[DATA EXTRACT — start]

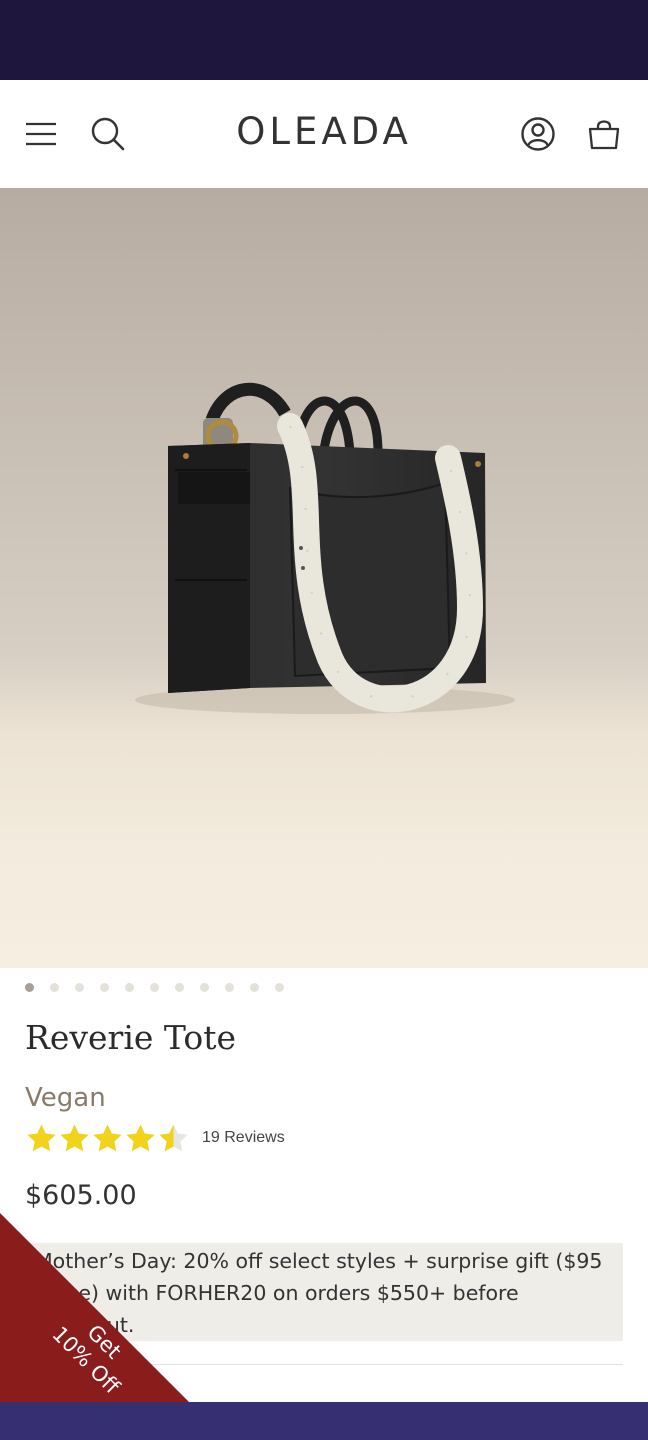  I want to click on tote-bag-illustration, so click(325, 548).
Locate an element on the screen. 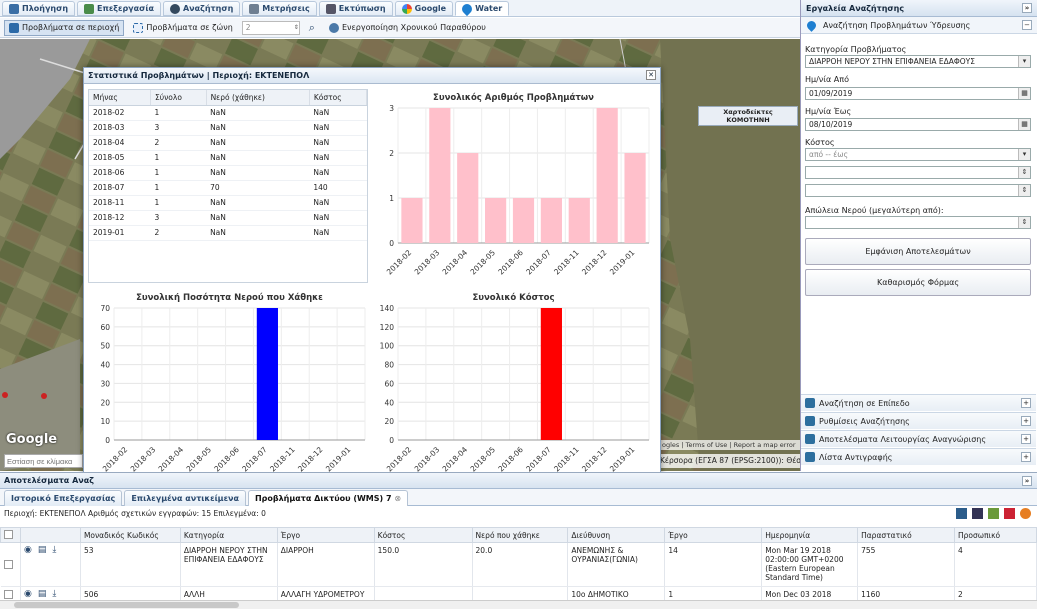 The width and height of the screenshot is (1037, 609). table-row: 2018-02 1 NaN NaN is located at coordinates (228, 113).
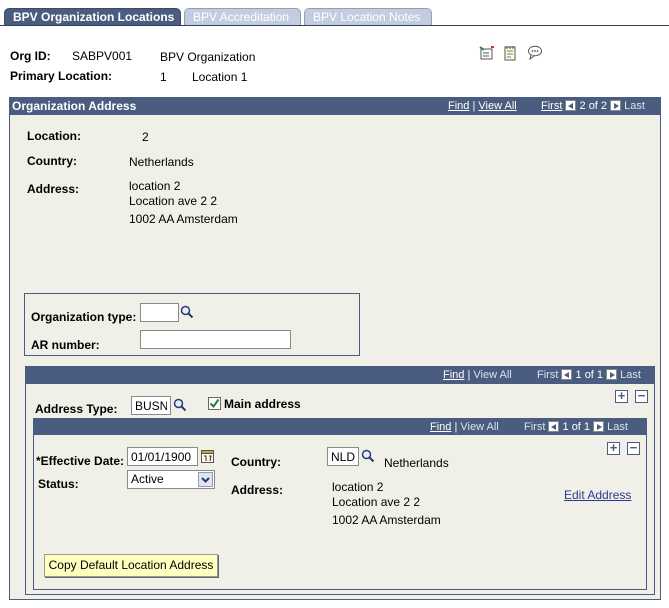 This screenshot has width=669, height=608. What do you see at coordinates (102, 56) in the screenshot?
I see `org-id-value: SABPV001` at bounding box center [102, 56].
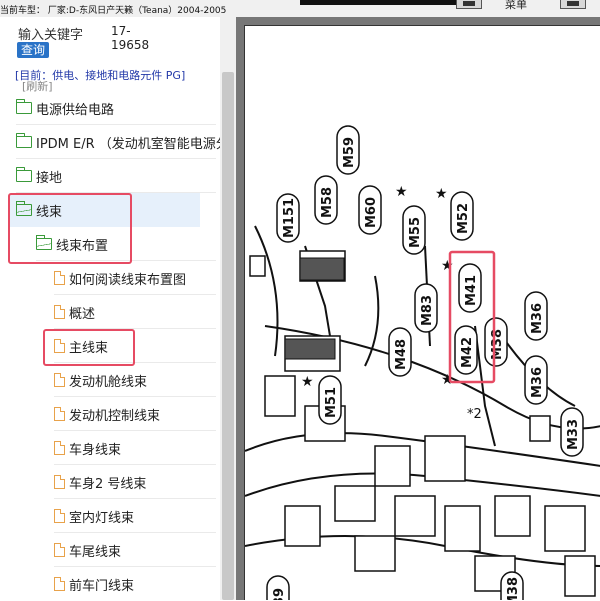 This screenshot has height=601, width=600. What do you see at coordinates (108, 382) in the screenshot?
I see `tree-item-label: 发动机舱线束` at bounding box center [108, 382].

[DATA EXTRACT — finish]

### WHAT IS BEING ASKED
List every line of the listing above that contains the string "bounding".

### WRITTEN ANSWER
I see `org-id-value: SABPV001` at bounding box center [102, 56].
I see `tree-item-label: 发动机舱线束` at bounding box center [108, 382].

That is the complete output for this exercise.